Read odd addresses, half words?


It's common knowledge that many CPU architectures (ARM, PPC) can not read odd addresses but will generate an exception if forced too, and yet others can, but do so slightly slower. (x86)

But is there any CPU which can only address full 32 bit (or even larger!) words? I.e. it can not address 16 bit words? Perhaps amd64?

I am trying to write a portable yet fast C malloc like allocator and want to align my memory accesses properly. Currently I am targeting ARM, i386 and amd64, and these I could look up characteristics for but thought it would be nice to keep an eye open.
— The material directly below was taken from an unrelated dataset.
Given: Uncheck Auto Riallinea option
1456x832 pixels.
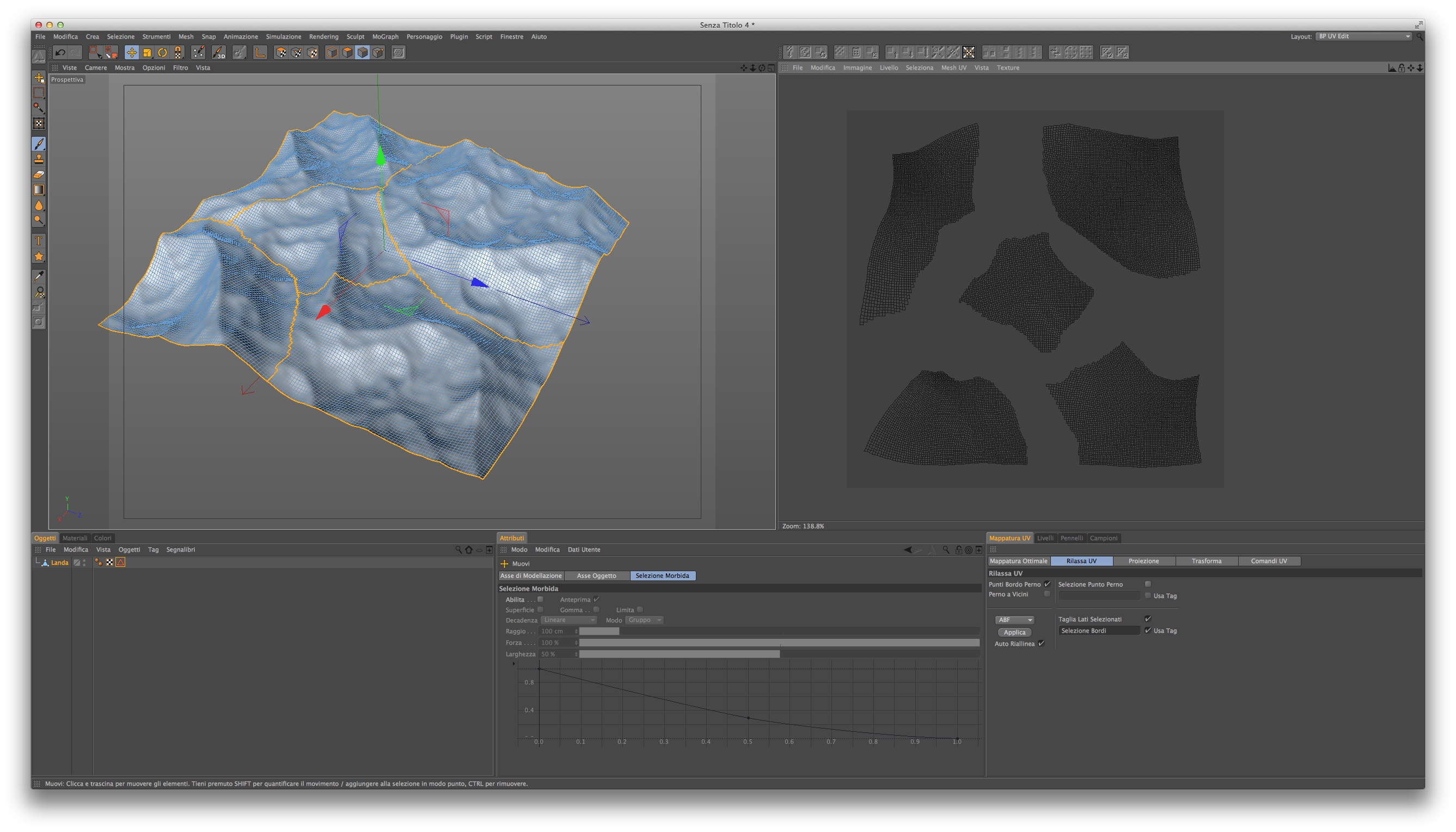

I guess a concrete way to put my question would be;

is there a CPU were reading 16 bits from address 0x2 (assuming for the sake of the argument that the address range near 0 is valid in general, I know some CPUs do not use the first page) would give a bus error, where CPU = any of MIPS, ARM, x86, amd64, 68k, 88000, SH, OpenRISC, Sparc, PPC, Cell/SPE?

(I am looking at this whole thing from a C programmer's point of view, by the way. So I assume the C compiler gives me all the normal C types, like char, uint32_t etc.)


Solution

  • Cell's SPEs only have 16-byte quad-word load/store, and those must be aligned on 16-byte boundaries.

    If you need to address at finer granularity, you have to read-modify-write, and use bit-masks to only update the relevant parts of the data.

    Obviously in C/C++ the compiler will assist with that, and there is support in the instruction set for generating and using masks.

    For your example of reading 16-bits from address '2', you would have to read 128-bits from address '0' and mask out the bits you need. If you wanted to write 16-bits to address '2', you would need to read all 128-bits first, then update the appropriate 16-bits, and write the whole lot back.